┌─ Source records

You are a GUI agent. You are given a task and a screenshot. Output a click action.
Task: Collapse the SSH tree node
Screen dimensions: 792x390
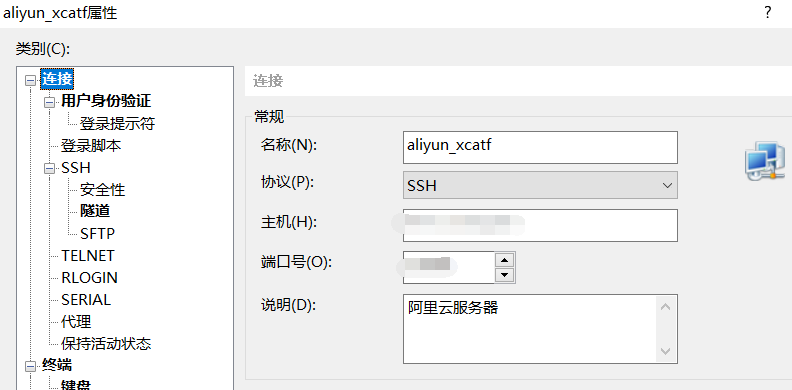pyautogui.click(x=50, y=169)
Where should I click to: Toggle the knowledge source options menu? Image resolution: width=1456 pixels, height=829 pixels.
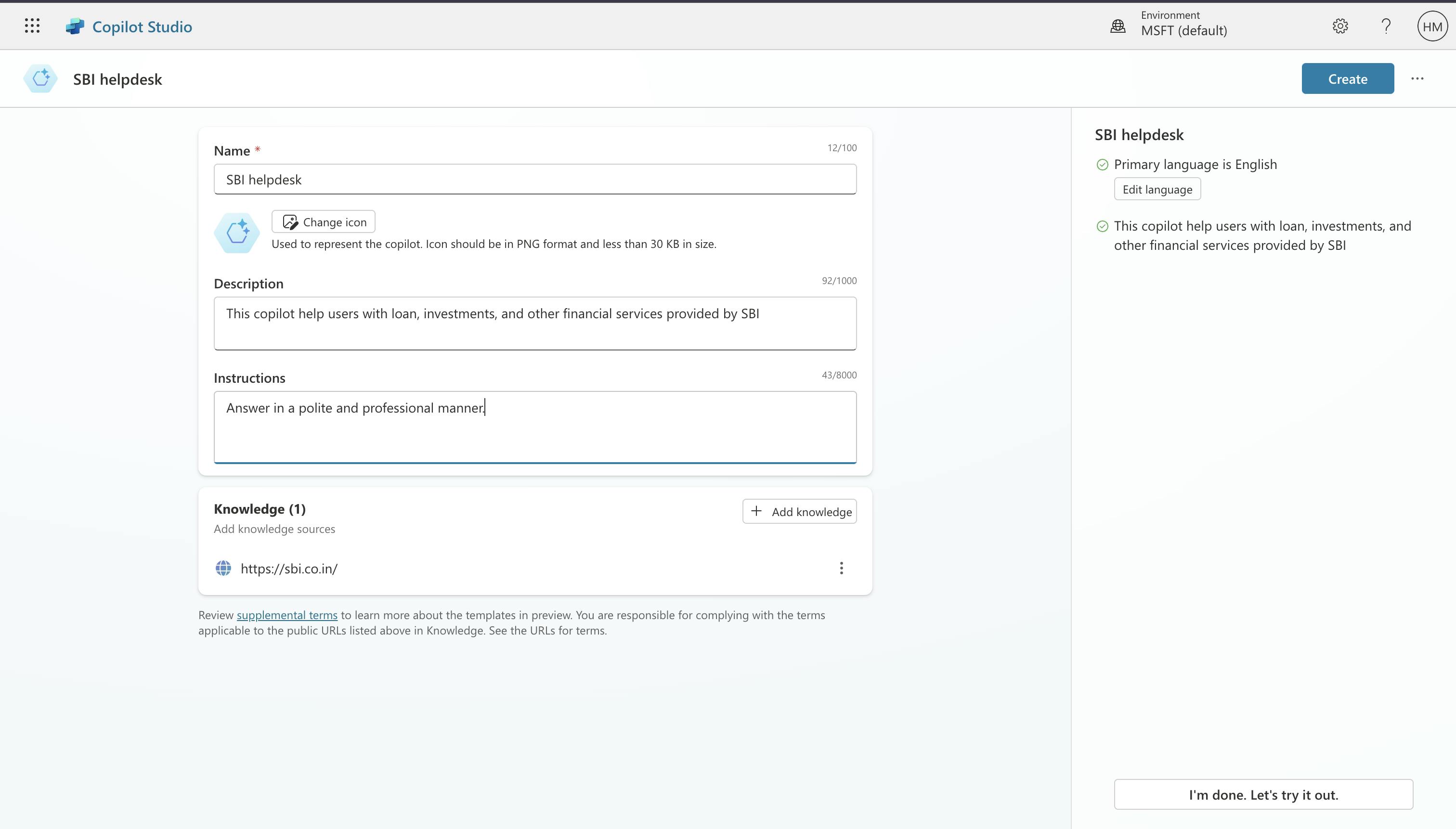pos(841,568)
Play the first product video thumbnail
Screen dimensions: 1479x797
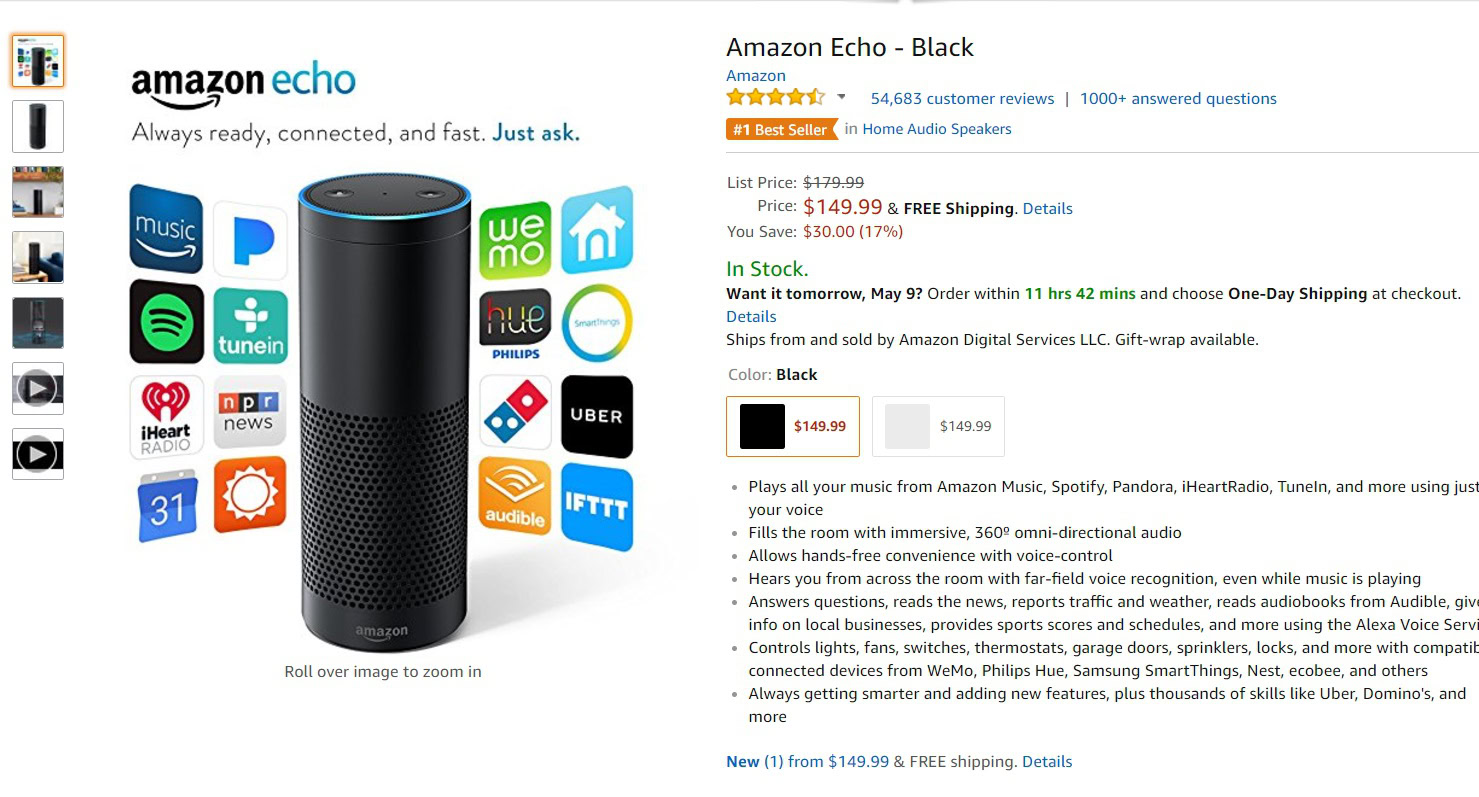pyautogui.click(x=38, y=388)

└─

# What you should do
Each record should be quoted exactly, with the images omitted.

# Solved problem
You are a GUI agent. You are given a task and a screenshot. Output a click action.
Task: Collapse the SSH tree node
Screen dimensions: 792x390
pyautogui.click(x=50, y=169)
Where should I click to: Toggle the knowledge source options menu? Image resolution: width=1456 pixels, height=829 pixels.
pos(841,568)
Play the first product video thumbnail
Screen dimensions: 1479x797
pyautogui.click(x=38, y=388)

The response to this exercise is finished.